BEGIN INFORMATION SHOWN

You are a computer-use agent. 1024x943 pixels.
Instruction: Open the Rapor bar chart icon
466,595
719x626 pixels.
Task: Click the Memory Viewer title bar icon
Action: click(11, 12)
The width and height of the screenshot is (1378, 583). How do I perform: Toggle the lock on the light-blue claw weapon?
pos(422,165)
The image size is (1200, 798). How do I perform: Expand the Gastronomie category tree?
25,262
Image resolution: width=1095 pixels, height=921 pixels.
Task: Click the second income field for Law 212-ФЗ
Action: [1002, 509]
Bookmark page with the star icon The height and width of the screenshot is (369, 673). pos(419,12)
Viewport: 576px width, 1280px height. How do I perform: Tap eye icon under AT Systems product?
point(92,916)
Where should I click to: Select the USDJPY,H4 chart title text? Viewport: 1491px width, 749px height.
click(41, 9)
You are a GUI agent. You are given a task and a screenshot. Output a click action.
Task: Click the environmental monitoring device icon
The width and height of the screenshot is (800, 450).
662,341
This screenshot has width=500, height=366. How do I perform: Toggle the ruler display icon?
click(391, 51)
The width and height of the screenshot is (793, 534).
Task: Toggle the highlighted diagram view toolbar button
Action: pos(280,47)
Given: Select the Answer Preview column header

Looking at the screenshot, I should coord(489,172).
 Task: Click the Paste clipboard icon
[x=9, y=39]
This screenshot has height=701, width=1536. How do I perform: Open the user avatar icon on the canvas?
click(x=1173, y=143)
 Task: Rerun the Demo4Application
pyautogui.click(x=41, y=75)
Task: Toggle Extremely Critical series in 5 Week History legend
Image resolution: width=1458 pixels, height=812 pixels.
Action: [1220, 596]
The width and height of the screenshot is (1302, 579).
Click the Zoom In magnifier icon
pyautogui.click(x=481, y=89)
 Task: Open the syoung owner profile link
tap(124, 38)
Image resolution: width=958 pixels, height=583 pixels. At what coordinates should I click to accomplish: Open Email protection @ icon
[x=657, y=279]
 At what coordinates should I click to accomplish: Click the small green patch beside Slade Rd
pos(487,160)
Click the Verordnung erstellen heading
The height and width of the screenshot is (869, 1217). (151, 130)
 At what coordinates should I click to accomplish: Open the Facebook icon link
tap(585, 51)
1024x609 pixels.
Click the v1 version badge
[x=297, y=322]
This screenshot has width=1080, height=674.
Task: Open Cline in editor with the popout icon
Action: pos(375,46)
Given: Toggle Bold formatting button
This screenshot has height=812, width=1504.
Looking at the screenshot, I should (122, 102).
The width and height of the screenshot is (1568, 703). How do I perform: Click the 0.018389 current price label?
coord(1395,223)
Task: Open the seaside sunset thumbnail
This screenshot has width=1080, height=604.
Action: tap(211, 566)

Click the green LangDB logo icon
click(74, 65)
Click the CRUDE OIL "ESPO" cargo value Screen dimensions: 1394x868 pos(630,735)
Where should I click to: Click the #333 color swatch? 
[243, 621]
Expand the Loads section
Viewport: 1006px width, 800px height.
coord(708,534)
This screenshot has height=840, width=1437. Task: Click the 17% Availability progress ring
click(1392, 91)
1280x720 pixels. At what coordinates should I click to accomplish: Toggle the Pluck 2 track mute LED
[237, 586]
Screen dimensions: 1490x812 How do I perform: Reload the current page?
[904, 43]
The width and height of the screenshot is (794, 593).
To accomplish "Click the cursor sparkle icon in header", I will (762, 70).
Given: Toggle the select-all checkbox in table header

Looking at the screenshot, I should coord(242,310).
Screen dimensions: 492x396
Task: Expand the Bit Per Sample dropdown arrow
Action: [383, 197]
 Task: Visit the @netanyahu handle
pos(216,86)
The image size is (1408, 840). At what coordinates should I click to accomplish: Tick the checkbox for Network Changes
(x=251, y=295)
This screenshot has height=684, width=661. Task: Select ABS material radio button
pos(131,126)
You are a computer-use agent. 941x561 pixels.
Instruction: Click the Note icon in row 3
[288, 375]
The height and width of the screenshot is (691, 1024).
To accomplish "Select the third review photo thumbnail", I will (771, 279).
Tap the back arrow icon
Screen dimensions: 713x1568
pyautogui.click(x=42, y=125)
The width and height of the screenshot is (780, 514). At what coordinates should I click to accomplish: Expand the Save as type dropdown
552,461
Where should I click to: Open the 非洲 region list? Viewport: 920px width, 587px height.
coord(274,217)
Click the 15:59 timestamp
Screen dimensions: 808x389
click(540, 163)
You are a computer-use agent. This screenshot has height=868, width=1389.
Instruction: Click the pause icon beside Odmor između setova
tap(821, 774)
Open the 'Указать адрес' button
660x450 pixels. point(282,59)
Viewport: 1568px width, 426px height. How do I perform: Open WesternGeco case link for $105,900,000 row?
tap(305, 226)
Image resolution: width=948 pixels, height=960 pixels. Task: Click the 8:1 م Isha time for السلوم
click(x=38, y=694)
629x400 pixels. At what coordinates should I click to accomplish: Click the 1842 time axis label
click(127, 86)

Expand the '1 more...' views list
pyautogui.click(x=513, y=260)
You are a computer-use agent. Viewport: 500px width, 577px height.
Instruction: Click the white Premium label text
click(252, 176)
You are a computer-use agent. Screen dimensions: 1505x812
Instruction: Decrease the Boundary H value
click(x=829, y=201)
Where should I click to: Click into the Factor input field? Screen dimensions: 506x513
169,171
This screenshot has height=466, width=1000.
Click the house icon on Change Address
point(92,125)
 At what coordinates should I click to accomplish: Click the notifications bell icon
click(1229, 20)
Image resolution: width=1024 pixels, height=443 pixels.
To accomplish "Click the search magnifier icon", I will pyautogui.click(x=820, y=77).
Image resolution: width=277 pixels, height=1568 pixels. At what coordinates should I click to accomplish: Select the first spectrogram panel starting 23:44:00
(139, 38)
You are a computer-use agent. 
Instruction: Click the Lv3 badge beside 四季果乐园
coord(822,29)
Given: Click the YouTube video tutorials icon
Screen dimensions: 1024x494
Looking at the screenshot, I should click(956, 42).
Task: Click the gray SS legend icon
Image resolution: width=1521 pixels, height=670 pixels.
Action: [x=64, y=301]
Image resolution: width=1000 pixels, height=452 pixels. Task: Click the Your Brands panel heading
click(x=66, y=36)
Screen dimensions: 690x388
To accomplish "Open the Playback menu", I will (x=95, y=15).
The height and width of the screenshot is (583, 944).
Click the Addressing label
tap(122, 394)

END INFORMATION SHOWN

> WHAT TO DO
Your job is to return all lines above that hold the word "agent".

> FINISHED TASK
You are a computer-use agent. 1024x943 pixels.
You are a GUI agent. You are given a task and a screenshot. Output a click action.
You are a computer-use agent. 941x561 pixels.
You are a computer-use agent. This screenshot has height=868, width=1389.
You are a computer-use agent. Viewport: 500px width, 577px height.
You are a computer-use agent. Screen dimensions: 1505x812
You are a computer-use agent. 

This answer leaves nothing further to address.